The term “historic use” refers to the “historic consumptive use” or “historic beneficial consumptive use,” attributable to the appropriation of that quantity of water historically consumed by applying the water to its decreed beneficial use.

However, because “the period and pattern of use are not known with certainty at the time a water right is adjudicated,” the decreed flow rate at the decreed point of diversion is not the same as the matured measure of the water right.

Rather, over an extended period of time, “a pattern of historic diversions and use under the decreed right for its decreed use at its place of use” will become the true measure of the mature water right for change purposes, typically quantified in acre-feet of water consumed.

Crucially, proper analysis of the historic consumptive use of a water right measures the amount of water both actually and lawfully used in accordance with the decree.

Because beneficial use defines the genesis and maturation of every appropriative water right in this state, every decree includes an implied limitation that diversions are limited to those sufficient for the purposes for which the appropriation was made.

Importantly, the actual historic diversion for beneficial use may be less than the decreed rate because, for example, “that amount has simply not been historically needed or applied for the decreed purpose.”

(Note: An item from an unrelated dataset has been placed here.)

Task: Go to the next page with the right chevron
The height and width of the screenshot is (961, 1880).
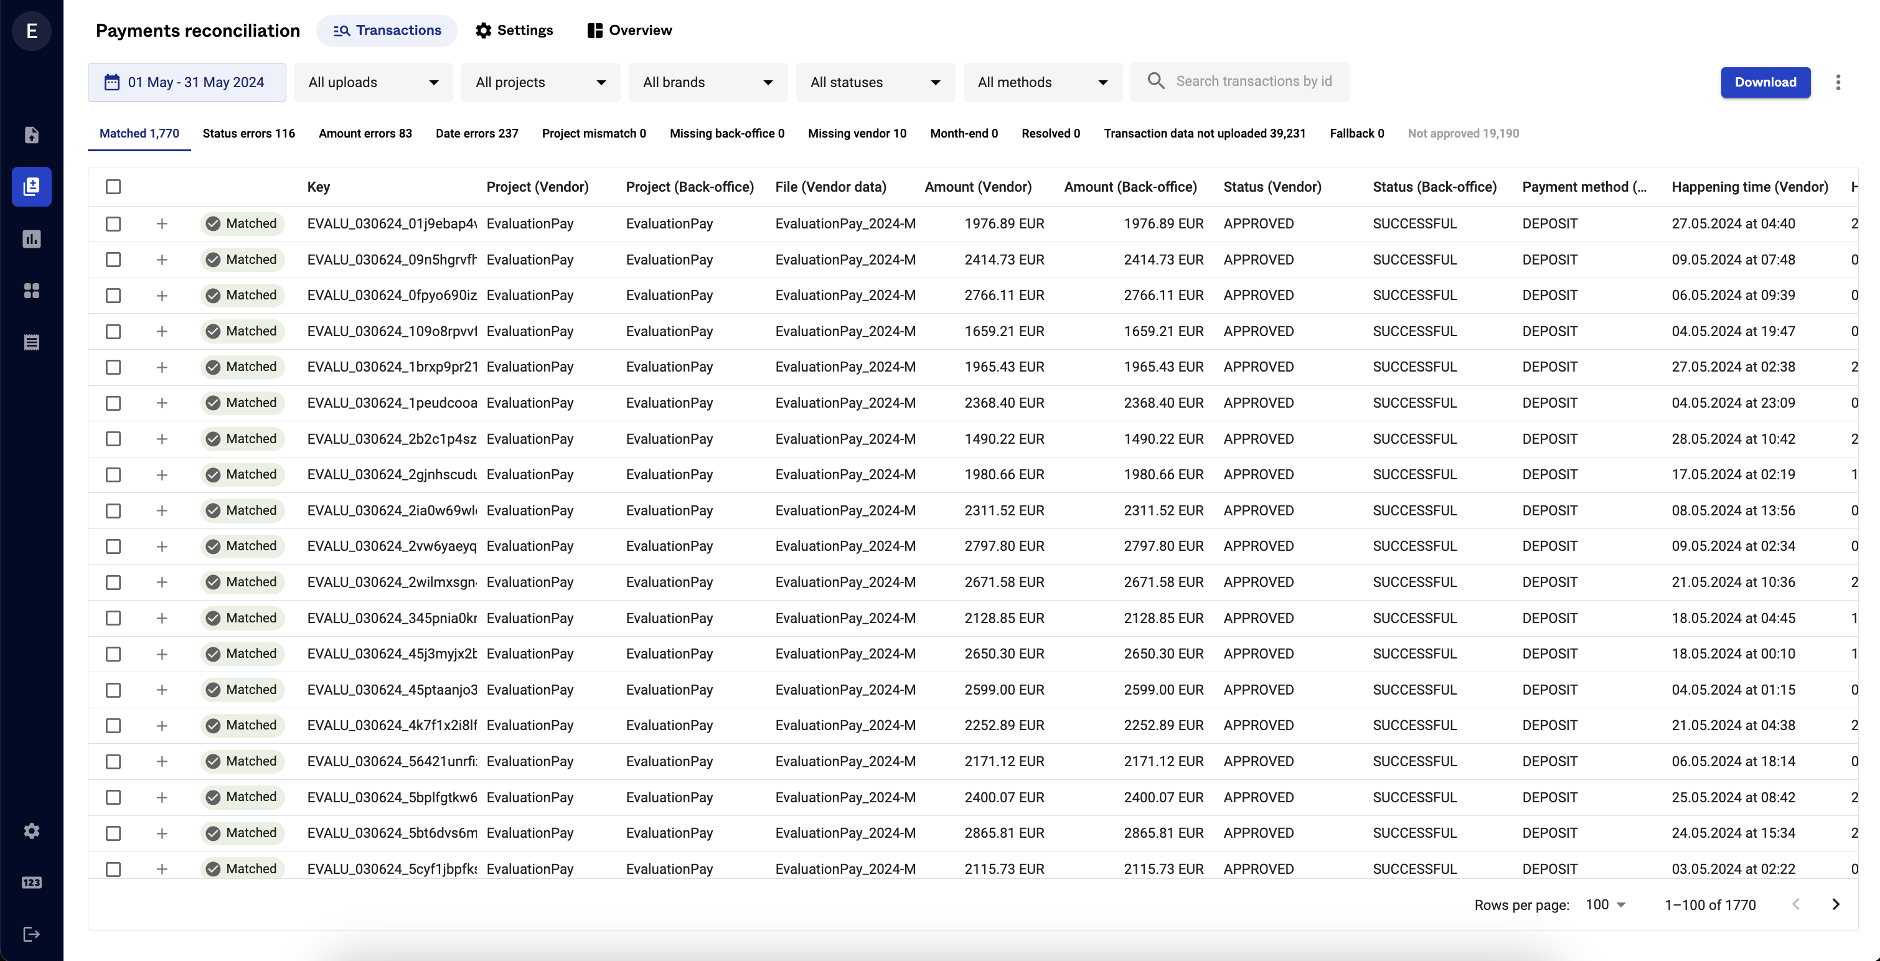Action: 1836,904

Indeed, we have often observed that when an appropriator exercises the right to change a decreed water right, he runs the real risk that the right will be requantified at an amount less than his original decree, based on the actual historic consumptive use of the right.

In short, an initial change application reopens the original decree for determination of the true measure of the appropriative right’s consumptive use draw on the river system.

In sum, “the fundamental purpose of a change proceeding is to ensure that the true right — that which has ripened by beneficial use over time — is the one that will prevail in its changed form.”

The decision is actually a page-turner for water wonks.